RTI International CFO Michael Kaelin on Facing Your Team’s AI Fears

Join Infinia ML’s Ongoing Conversation about AI

James Kotecki
Sep 30 · 10 min read

Episode Highlights from Machine Meets World

This week’s guest is Michael Kaelin, RTI International’s Executive Vice President and Chief Financial Officer.

“One of the most important things is really trying to get in the hearts and minds of your team, because the natural first reaction is, ‘Oh my God, we’re going to implement this technology and I’m going to lose my job.’ I mean, that was the thing that was on their minds in 2016, 2017, so we spent a lot of time talking about why that wasn’t the case.

“There’s enough information out there that I think has proven that, yeah, their jobs are going to change, but new jobs are going to get created, and so how are you evolving as an individual or professional to take advantage of those new opportunities? Some of that we had to create new skills in the team, and some of that we had to think about jobs differently.”

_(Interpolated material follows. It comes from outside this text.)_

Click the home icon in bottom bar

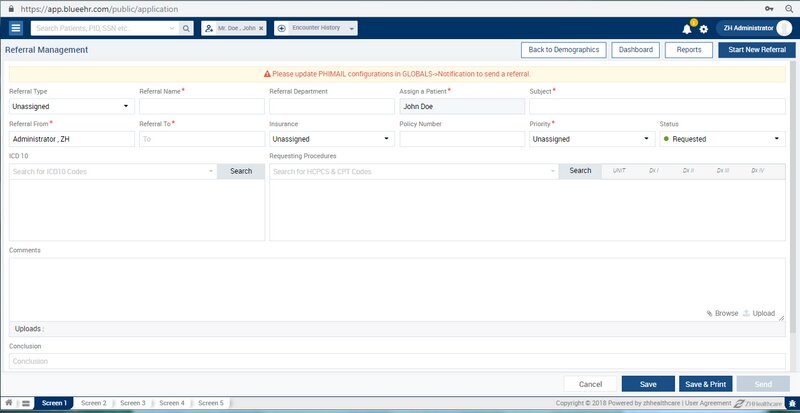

“Adoption of AI, digital transformation, to me, is all about people. It’s not about the tech. I mean, you can buy the tech tomorrow if you wanted it, but if you don’t have an organization that’s aligned, excited, motivated about the change that can come from the adoption of the technology, then you’re not going to get the benefit from it.”

“Don’t get frustrated by fits and starts because you’ll have some of them, and that’s the way it’s been for us, but we know it’s a long-term important item for us, and we continue to invest and continue to move things forward. And so I think if you think of things like a journey, you won’t get as frustrated by maybe a lack of immediate results, but they will come. You will eventually get there.”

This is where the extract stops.